◆ Dataset entries ◆
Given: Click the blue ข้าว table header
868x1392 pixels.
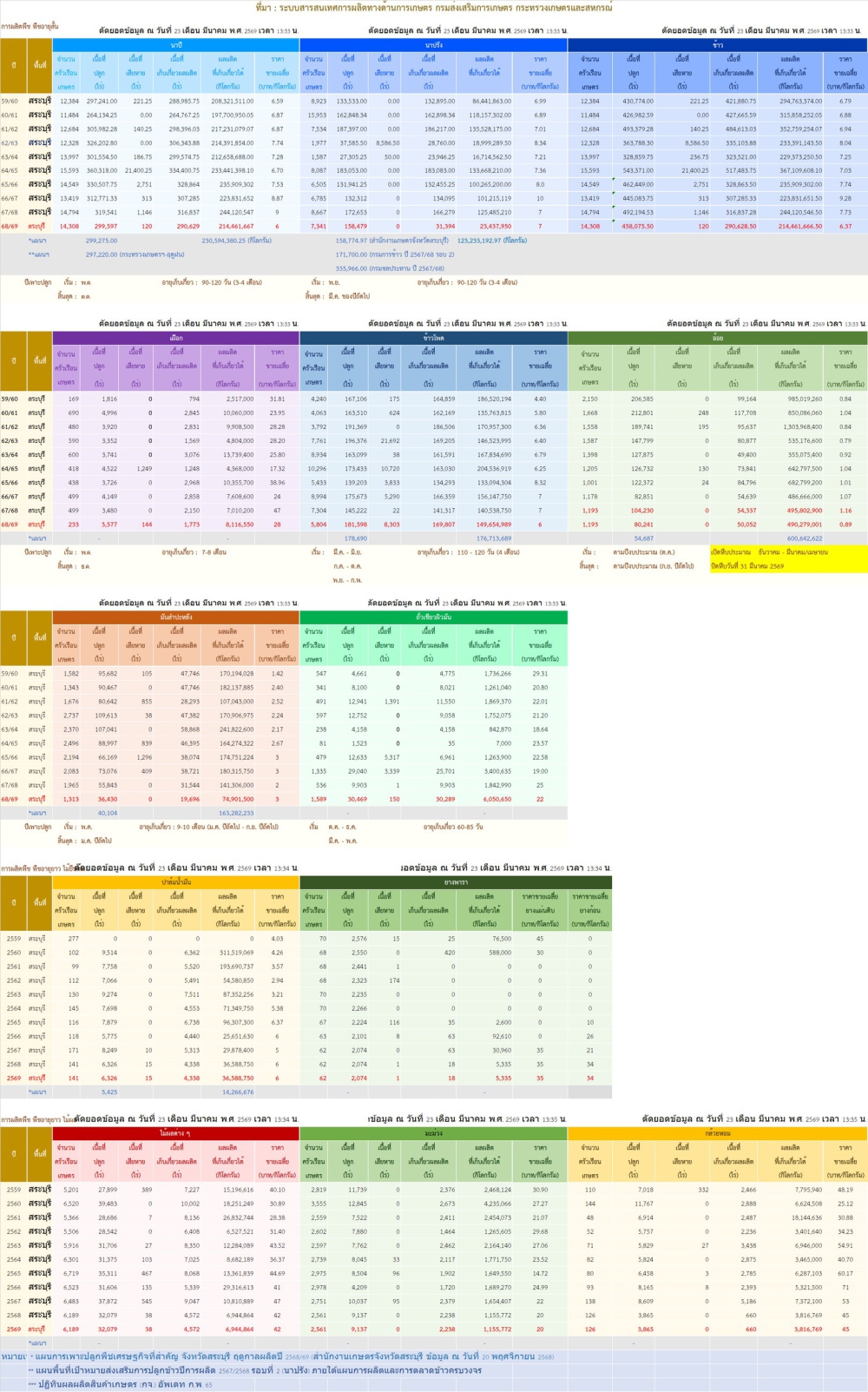Looking at the screenshot, I should pos(718,44).
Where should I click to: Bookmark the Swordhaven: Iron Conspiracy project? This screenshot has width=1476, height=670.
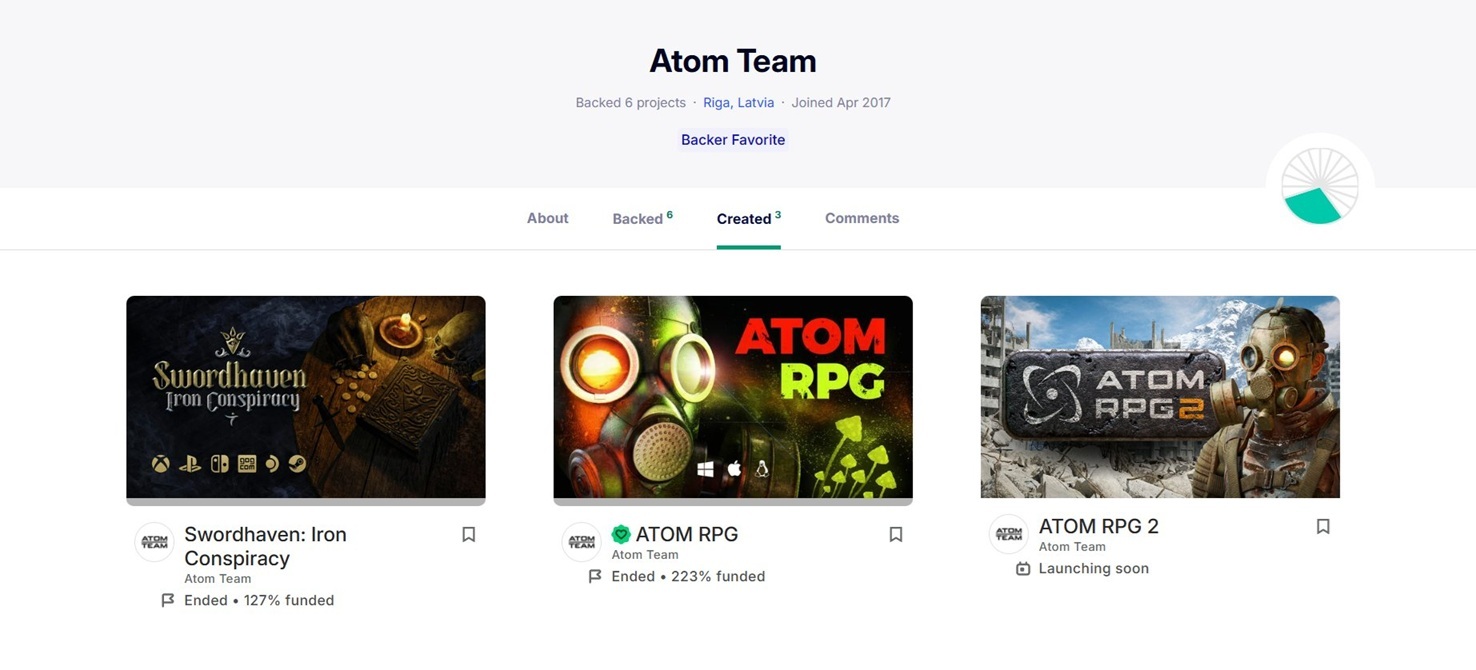click(468, 535)
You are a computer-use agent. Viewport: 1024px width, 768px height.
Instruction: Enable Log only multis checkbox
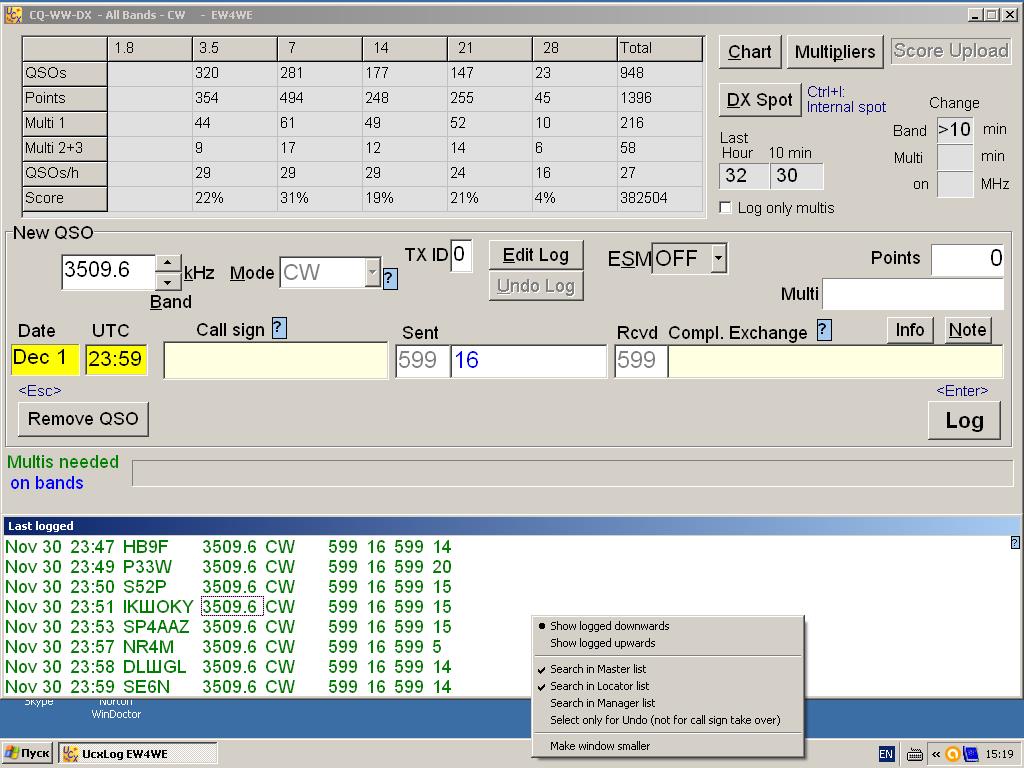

◆ What you need to do ◆
Without including any pictures, print each record exactly.

◆ Problem solution ◆
Given: Click the blue ข้าว table header
868x1392 pixels.
Looking at the screenshot, I should pos(718,44).
Where should I click to: Bookmark the Swordhaven: Iron Conspiracy project? This screenshot has width=1476, height=670.
click(468, 535)
You are a computer-use agent. Viewport: 1024px width, 768px height.
Instruction: Enable Log only multis checkbox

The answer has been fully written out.